Day One

I woke up early today.  4:21 AM to be exact.  Today marked the first morning without tears. I’ve mentally prepared for the fight and woke up ready to step into the arena.

My morning was calm and spent with family.  Teri faithfully packed my bags as all the kids hung out with me in our bedroom chatting.  Once the bags were backed, it was time for farewells.  The older kids, having more understanding of the treatment plans, were full of encouragement.  Nate, in typical six-year old fashion, gave me a hug and said he hoped for me to get better.  Then, he promptly darted outside to ride his new bike. Lanie, a true Daddy’s girl, got the longest hugs and had the most tears. Nine years old is a tough age to make sense of the cruel world in which we live. Thankfully, she is doing a great job of it and personifies resilience.

Things started with an appointment at my Oncologist’s office. Teri was able to attend with me and we learned results from my bone marrow biopsy.  Here are the facts. My bone marrow is full of Lymphoblastic Leukemia cells. My Leukemia is focused on B-cells, rather that T-cells. And, I have the Philadelphia chromosome.

What does all of this mean? The high cell count in my marrow was to be expected since they first identified it through A-Typical cells in my peripheral blood.  The B-cell focus of my Leukemia is the first major answer to prayer.  T-cell focused Leukemia has fewer treatment options. As for the Philadelphia chromosome, it is what it is.  It complicates treatment a bit and almost ensures that I will need a bone marrow transplant. However, there have been significant advancements and we are moving ahead unfazed.

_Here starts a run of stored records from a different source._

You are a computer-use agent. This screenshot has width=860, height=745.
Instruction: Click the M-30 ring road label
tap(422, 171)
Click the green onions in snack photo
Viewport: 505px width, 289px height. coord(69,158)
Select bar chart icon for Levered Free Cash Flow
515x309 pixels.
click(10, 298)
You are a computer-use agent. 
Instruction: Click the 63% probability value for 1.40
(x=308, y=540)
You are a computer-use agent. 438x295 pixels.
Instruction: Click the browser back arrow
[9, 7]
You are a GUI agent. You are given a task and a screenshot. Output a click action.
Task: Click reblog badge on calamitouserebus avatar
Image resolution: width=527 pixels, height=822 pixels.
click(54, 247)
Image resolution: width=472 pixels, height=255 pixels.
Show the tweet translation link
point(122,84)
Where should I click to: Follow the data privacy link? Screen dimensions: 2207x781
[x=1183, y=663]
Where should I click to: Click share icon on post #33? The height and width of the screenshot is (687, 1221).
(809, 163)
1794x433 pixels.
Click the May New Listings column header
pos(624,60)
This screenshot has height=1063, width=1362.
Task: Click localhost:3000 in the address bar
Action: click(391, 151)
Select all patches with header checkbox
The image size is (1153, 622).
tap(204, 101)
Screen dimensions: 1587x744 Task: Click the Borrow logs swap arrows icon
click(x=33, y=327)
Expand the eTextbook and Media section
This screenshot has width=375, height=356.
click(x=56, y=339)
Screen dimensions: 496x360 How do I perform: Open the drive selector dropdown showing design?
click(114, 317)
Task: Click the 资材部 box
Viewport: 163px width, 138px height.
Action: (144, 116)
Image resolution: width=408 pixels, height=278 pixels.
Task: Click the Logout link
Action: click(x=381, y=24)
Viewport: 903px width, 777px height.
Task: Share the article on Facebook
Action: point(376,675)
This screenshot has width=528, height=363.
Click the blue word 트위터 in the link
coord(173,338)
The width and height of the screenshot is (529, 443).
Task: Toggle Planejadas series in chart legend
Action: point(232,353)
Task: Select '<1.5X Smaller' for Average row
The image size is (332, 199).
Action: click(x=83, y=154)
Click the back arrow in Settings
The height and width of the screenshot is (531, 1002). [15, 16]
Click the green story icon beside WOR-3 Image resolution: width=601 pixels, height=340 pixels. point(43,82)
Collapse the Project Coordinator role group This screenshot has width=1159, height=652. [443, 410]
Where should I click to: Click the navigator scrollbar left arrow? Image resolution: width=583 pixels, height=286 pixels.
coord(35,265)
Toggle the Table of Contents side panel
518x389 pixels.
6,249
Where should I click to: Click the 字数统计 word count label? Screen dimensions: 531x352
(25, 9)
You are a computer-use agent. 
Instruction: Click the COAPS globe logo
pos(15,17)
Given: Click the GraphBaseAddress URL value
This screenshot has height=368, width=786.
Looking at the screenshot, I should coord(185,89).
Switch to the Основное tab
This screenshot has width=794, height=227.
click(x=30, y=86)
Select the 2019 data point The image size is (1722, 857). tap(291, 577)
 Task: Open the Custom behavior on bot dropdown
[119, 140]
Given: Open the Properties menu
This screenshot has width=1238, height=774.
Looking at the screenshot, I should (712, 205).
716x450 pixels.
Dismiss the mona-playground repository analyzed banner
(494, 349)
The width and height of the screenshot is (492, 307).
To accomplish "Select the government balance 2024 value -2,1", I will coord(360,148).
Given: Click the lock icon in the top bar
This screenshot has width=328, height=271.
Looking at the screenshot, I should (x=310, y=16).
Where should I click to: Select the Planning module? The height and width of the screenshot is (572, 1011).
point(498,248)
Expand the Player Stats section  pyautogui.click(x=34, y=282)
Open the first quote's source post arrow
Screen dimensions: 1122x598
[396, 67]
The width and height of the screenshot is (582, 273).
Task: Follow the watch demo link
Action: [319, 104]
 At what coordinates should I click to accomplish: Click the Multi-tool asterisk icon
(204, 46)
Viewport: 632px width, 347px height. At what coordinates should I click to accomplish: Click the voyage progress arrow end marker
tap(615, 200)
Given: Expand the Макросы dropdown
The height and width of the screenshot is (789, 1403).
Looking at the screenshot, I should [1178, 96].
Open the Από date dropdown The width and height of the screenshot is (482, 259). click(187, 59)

After the MD appointment, the fun really began.  It was like getting dropped off at summer camp.  Now, I’ve never been to summer camp.  But, if it really is similar to how I felt today, I totally understand why some kids chase their parents in effort to get back in the car.

Upon getting to the room, the fun continued.  First was getting a PICC line.  Shout out to Cheryl, my PICC line nurse. She was amazing and kept me calm through the entire process.  Next was oral meds and a free round trip to ultrasound for testing.  For those of you who don’t know, Acute Lymphoblastic Leukemia includes the risk of cancer cells taking refuge in one’s wobbly bits (censored for any minors who might be reading) as well as one’s central nervous system.  Praise God, the ultrasound was clear. Finally, the real goods.  My first dose of chemo is on board.

The system of checks and double checks before administering the chemo is like War Games and we have gone to DEFCON 2.  Personally, I’m good with it.  It makes feel more confident in what everyone is doing.

So, there you have it.  Day 1 is in the books. I’ll have oral meds daily and chemo weekly for the next four to six weeks.  In the meantime, we will test family members for bone marrow matching and see who may match from the national database.

I can’t adequately articulate my thanks to friends and family for such overwhelming support. Tonight, I want to specifically thank my best friend, my wife. Teri, you are the richest blessing this side of salvation. Without your calm rock-solid faith, I would certainly drift like a ship without its anchor. You encourage me in the valleys, keep me grounded on the mountain tops, and love me without conditions. No one deserves such love, especially me.  It is by God’s grace that I have you at my side.  I love you!